After the NATO event yesterday, Prystaiko repeated his comments tweeting: “Engaged at @NATO Engages in London about Russia threat. Good exchange of thoughts. Had a problem, though, when asked what a real threat for NATO is Russia or terrorism. Gaining a political goal through violence against civilians IS terrorism. Seems, it doesn’t make sense to separate.”

Prystaiko also said that the indecisiveness of NATO in admitting Georgia and Ukraine to the alliance had played a part in Russia’s invasion first of Georgia and Ukraine.

In 2008, at the NATO Summit in Bucharest, the alliance agreed that membership would not be offered to Ukraine and Georgia, however, then-Secretary General Jaap de Hoop Scheffer said the countries could in future join the alliance.

At the time the Russian government said the promise of future membership to Ukraine and Georgia was a “huge strategic mistake”. Later in 2010, Ukraine’s government agreed on a plan to cooperate more closely with NATO.

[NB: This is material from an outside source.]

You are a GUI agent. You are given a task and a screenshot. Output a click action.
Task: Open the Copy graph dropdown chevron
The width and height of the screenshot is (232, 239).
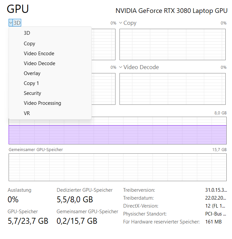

Talking about NATO membership yesterday, Prystaiko said: “What happened in Bucharest I believe is [a] great mistake that we were not allowed, first of all, we were promised to be a member of NATO, then it was an idea that membership action plan for Ukraine and Georgia is resolved and by the end of the year ministers of foreign affairs had to report to their respective leaders to tell how it’s working.

“It’s been more than ten years and we are not invited, neither to MAP [the Memberships Action Plan] nor to membership, so I believe the indecisiveness of NATO at that time and since then allowed Russia first to invade Georgia and then in six years to come to Ukraine. ”

The debate around the threat Russia poses to NATO has recently been thrust into the spotlight. At a press conference in Paris in late November, Macron said: “Who is our common enemy? What are our common issues? These are questions that deserve clarification and you can see this is a strategic question.

“Is our enemy today Russia, as I sometimes hear? Is it China? Is it the goal of NATO to designate them as enemies? I don’t believe so. Our common enemy today is terrorism, which has hit each of our countries.”